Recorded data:
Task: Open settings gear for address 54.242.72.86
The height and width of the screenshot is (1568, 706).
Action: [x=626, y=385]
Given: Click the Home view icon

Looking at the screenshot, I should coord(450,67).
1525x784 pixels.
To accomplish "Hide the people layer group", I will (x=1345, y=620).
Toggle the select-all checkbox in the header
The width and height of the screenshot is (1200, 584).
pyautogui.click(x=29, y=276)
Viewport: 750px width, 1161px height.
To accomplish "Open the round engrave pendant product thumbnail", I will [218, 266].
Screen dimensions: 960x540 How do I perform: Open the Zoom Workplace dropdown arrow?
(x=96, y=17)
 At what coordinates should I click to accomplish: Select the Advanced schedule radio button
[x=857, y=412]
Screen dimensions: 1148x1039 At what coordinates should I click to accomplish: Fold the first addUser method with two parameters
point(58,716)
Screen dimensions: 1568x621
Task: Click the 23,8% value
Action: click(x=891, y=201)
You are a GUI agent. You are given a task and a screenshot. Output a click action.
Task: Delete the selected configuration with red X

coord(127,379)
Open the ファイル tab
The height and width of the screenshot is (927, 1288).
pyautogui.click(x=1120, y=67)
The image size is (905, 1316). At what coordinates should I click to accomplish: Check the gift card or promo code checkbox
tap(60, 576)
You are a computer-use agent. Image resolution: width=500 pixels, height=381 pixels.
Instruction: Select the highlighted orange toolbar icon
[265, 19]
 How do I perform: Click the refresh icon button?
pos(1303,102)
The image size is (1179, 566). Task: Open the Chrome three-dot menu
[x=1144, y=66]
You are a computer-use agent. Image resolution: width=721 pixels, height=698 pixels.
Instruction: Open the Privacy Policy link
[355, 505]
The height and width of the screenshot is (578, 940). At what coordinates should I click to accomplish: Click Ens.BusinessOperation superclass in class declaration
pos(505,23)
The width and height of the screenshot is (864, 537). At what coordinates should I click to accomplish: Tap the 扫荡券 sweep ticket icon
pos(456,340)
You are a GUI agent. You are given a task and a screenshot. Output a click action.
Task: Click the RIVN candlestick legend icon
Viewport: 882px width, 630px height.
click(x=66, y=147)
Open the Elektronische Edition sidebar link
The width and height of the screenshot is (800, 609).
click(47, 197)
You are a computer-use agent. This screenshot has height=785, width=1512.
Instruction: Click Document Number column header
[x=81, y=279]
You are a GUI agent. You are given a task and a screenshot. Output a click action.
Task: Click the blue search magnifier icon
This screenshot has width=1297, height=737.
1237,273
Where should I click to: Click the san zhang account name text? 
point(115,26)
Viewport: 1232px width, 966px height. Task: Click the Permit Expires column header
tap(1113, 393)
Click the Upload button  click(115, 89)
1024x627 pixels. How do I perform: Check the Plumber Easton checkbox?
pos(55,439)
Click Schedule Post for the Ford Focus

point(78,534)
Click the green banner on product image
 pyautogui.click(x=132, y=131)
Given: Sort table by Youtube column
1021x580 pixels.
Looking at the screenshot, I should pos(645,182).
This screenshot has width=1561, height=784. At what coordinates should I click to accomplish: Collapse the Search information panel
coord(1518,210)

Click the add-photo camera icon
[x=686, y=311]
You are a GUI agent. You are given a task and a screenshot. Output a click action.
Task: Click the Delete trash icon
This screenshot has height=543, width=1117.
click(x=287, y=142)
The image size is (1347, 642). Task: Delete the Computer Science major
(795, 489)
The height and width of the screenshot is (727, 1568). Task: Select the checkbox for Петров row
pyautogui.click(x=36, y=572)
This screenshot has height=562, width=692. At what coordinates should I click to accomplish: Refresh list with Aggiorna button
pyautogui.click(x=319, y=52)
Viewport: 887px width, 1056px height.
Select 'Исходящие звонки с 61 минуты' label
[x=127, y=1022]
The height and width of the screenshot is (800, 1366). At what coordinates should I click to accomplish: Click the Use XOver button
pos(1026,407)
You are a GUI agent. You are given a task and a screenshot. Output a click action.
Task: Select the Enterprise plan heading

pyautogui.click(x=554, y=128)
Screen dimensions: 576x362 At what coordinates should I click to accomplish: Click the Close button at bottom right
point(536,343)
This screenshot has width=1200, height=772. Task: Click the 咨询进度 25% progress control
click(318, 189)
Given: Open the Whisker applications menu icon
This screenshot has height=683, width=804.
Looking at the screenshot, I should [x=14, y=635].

Exercise:
Output only the lines from the one that contains "Task: Select the Enterprise plan heading" through the last line of the data above, each restated exactly.

Answer to this exercise:
Task: Select the Enterprise plan heading

pyautogui.click(x=554, y=128)
Screen dimensions: 576x362 At what coordinates should I click to accomplish: Click the Close button at bottom right
point(536,343)
This screenshot has width=1200, height=772. Task: Click the 咨询进度 25% progress control
click(318, 189)
Given: Open the Whisker applications menu icon
This screenshot has height=683, width=804.
Looking at the screenshot, I should [x=14, y=635].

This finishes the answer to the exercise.